Material provided below:
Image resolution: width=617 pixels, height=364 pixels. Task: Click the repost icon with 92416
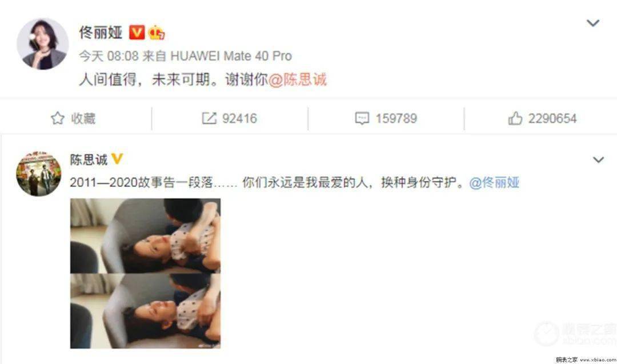209,118
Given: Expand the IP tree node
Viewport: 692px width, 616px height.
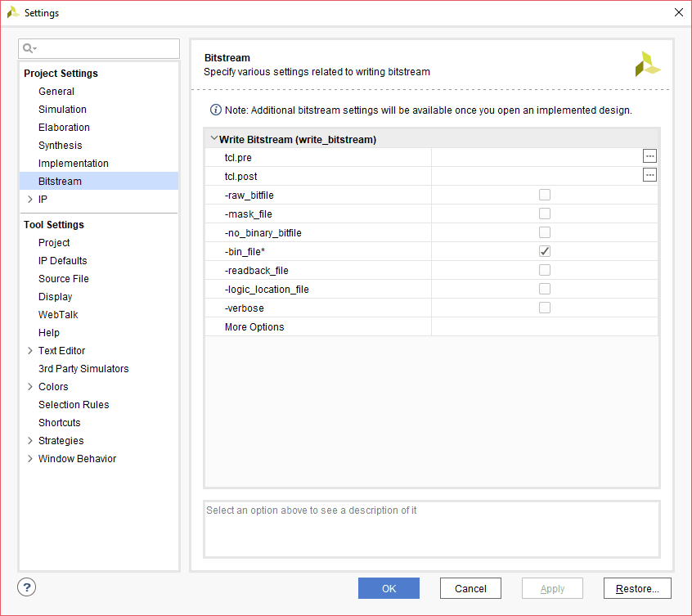Looking at the screenshot, I should (29, 200).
End of Material provided.
*Exercise directions*: Begin with the line containing "Given: Expand the IP tree node", stop at the last line of the records above, and copy every line in between exactly, both ends included, with no pictures.

*Answer space*:
Given: Expand the IP tree node
Viewport: 692px width, 616px height.
Looking at the screenshot, I should (29, 200).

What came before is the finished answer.